• _TASK OBJECTIVE_: Exclude all pictures, then copy each of the records exactly as written.

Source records
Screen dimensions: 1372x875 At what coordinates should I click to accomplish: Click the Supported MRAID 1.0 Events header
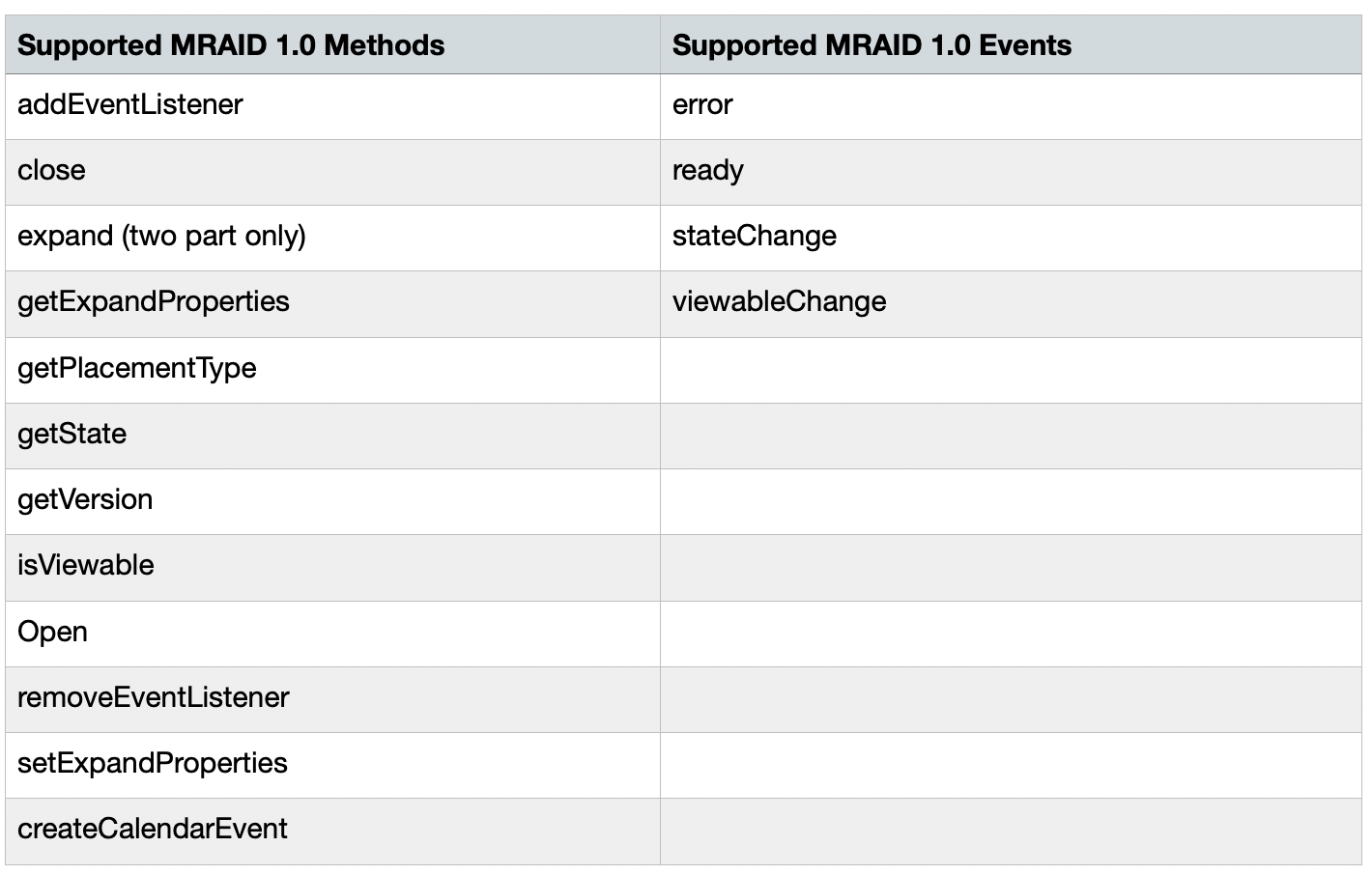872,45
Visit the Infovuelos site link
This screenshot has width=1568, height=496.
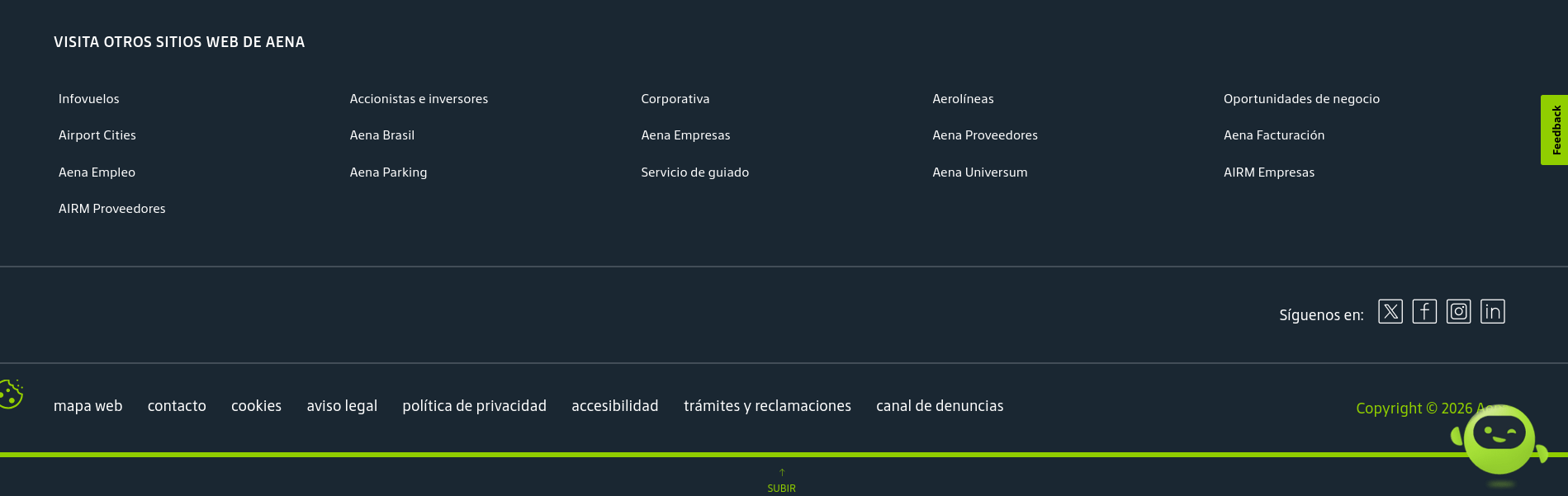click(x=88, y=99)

• _ANSWER SECTION_:
Screen dimensions: 1372x875 At what coordinates should I click to accomplish: Click the Supported MRAID 1.0 Events header
872,45
Visit the Infovuelos site link
This screenshot has width=1568, height=496.
click(x=88, y=99)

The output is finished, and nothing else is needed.